Six weeks ago, the Fed delivered a second consecutive 25bp rate cut. Nevertheless, everyone noted Jerome Powell's cautious attitude at his press conference. He then said that a December cut was "not an inevitable conclusion - far from it".
Six weeks of hesitation
Yet, at the end of October, investors largely anticipated another cut in December, also mentioned in the Fed's own projections from September.
While Powell's comments did not provoke immediate reactions, expectations gradually moved in November. In a context of no data due to the shutdown, several Fed officials favored a status quo. These comments, notably from regional Fed presidents, then tilted investors toward a status quo.
Then, with limited employment and inflation data, as well as comments from Powell aides - John Williams of the New York Fed and Mary Daly of the San Francisco Fed - put rate cuts back on track.
Now, everyone expects a 25bp cut on Wednesday. According to CME's FedWatch tool, the probability is 90%. Still, we are not absolutely certain about tomorrow's decision.

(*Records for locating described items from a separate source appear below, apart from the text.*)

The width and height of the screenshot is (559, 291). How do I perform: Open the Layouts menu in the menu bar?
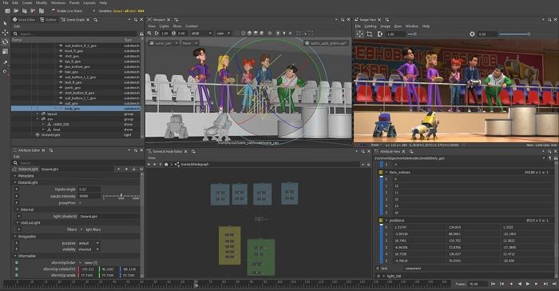89,2
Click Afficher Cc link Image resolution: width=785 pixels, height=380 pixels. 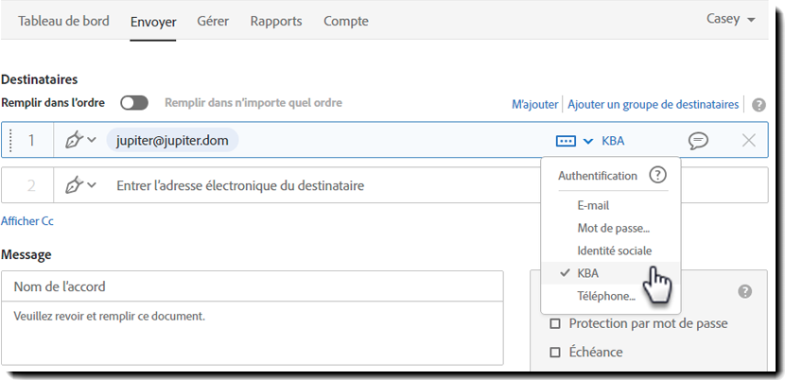coord(27,220)
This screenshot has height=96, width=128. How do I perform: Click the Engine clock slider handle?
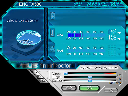90,77
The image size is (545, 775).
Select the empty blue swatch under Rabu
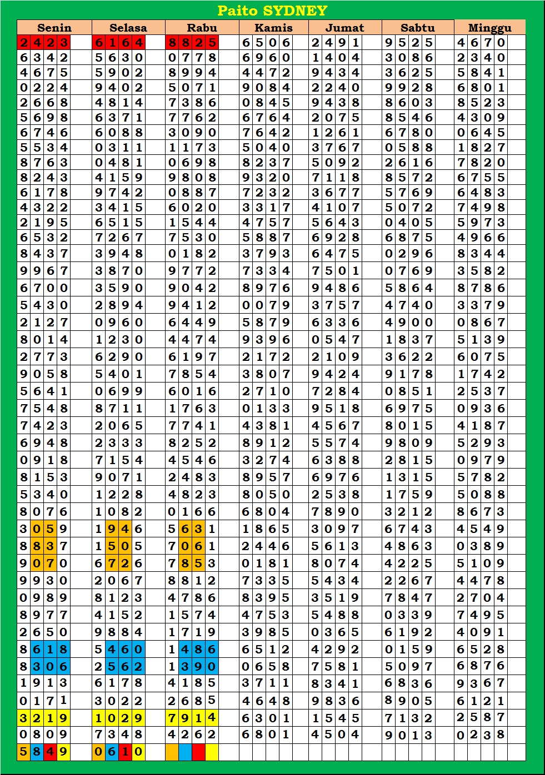coord(186,752)
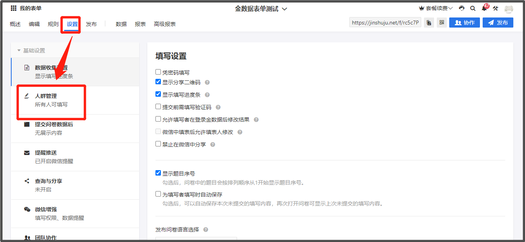Click the blue 协作 button
The height and width of the screenshot is (242, 525).
coord(464,23)
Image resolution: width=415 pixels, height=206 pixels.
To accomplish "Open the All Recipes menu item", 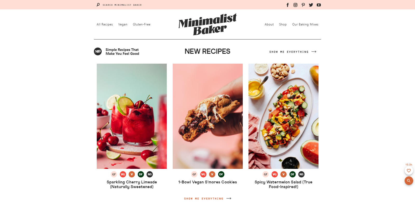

The reasoning is that the Fed does not particularly want to surprise markets or create volatility. In other words, if the Fed were moving toward a status quo, its members - who cannot publicly speak in the ten days preceding a meeting - would have signaled as such. And we would have had a Wall Street Journal article to inform us.
A divided committee
If market expectations have been varied over the past weeks, it is because the FOMC - the Fed's Federal Open Market Committee - is divided.
These divisions stem from risks on both sides of the mandate. There is a slowdown in the labor market (weaker job creations, rising unemployment...), but at the same time inflation is still closer to 3% than to 2%, with tariffs not yet fully passed through to consumers.
And to complicate matters, the Fed, which has often relied on data, has been in a tight regime for nearly a quarter. The 43-day shutdown completely disrupted the US statistical apparatus - and very little data has been released since early October.
So one should expect to see more dissents. At the last October meeting, there were two. Jeff Schmidt of the Kansas City Fed voted for a status quo, while Stephen Miran - White House adviser who sits temporarily as a governor - voted for a 50bp rate cut.
This week, Miran and Schmidt should stand by their October positions, while Susan Collins (Boston Fed), Austin Goolsbee (Chicago Fed) and Governor Michael Barr could also vote for a status quo. We would need to go back 1988 to find a Fed meeting with three dissents.
The number of dissents will also measure how much Jerome Powell still has the edge, as his succession is already underway - Donald Trump is expected to appoint his replacement by the next meeting. For the role of Fed chair is still to foster consensus within the FOMC.